According to the process of the invention the total surface of the
sheeting edges is pressed steadily and uniformly onto the surfaces
of the disks by means of the air pressure. The necessary grip force
is thus introduced in an optimum manner into the sheeting edges,
and a force-locking connection between the sheeting edges and the
disks is obtained. In the case of all other mechanical holding
devices known so far, the gripping elements (for example vise
clamps, steel wires or steel chains) penetrate to a certain extent
into the sheeting edges, thus forming a fast-gripping connection.
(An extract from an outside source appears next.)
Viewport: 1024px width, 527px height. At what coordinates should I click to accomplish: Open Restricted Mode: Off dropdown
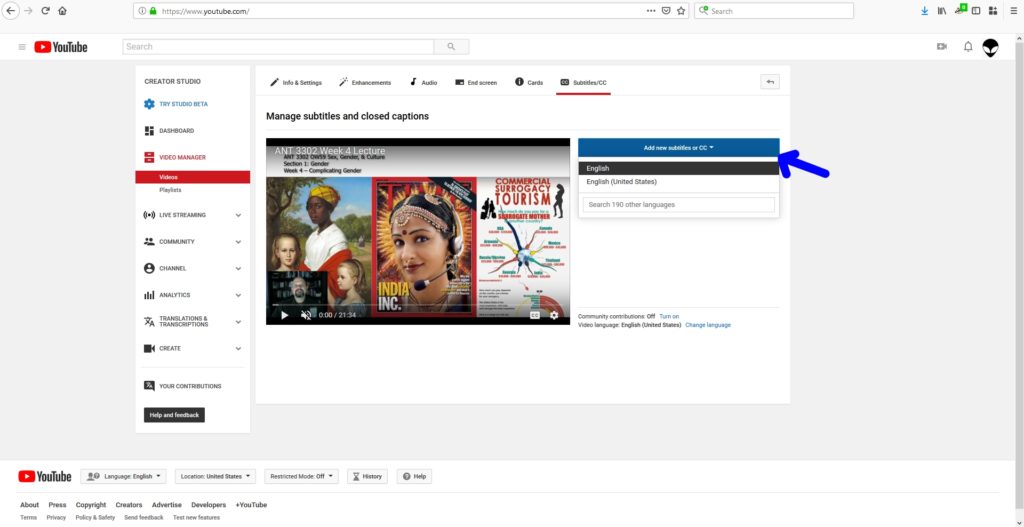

The required grip force is only led over small proportions of the
surface with a correspondingly high pressure into the sheeting
edge, which results in the breaking of the sheet, if the pressure
is too high.
The process may advantageously be applied to all thermoplastic
materials, for example, polyvinyl chloride, polyolefins, or
polyesters. It has become evident in practice that the process
permits working at higher temperatures than had been possible with
processes known so far. This fact often represents an advantage,
because of the particular mechanical properties of the sheet to be
obtained in this way, for example, with regard to shrinkage. The
transverse stretching can be effected particularly well, for
example, with (rigid) polyvinyl chloride sheets in the plastic
range. A transverse stretching of flat sheets within the
temperature range specified above has not been possible so far, as
the damaging or deformation of the sheeting edge cannot be avoided,
when the sheeting edges are seized in a fast-gripping manner by
means of vise clamps, chains or steel wires, which finally results
in the tearing of the sheet. With the stretching process of the
invention, however, the edges remain without fault; only the edges
in touch with the disk surfaces keep their original strength, as
they are exempt from the stretching.
The process of the invention is normally applied to transverse
stretching. In some cases, in particular those in which a high
transverse stretching ratio is to be obtained, the process is to be
applied several times. For this purpose the process is repeated
with an increasing transverse stretching ratio, i.e. the devices
described in the following are connected in series, the
corresponding angular positions of the disks to the direction of
movement of the sheet being maintained.
Although the process is particularly applicable to the transverse
stretching of sheetings, a longitudinal stretching may be combined
with it at the same time, which may be done in various ways. The
longitudinal stretching may be effected prior to the transverse
stretching process, for example, by means of known measures,
whereby a sheet is obtained which is stretched longitudinally and
across the width. The longitudinal stretching may also be effected
following the transverse stretching. It depends on the machine
aggregate, which is possibly present, as well as on the type of
thermoplastic material used on the one hand, and on the desired
sheet properties on the other hand, whether the longitudinal
stretching is carried out first or the transverse stretching.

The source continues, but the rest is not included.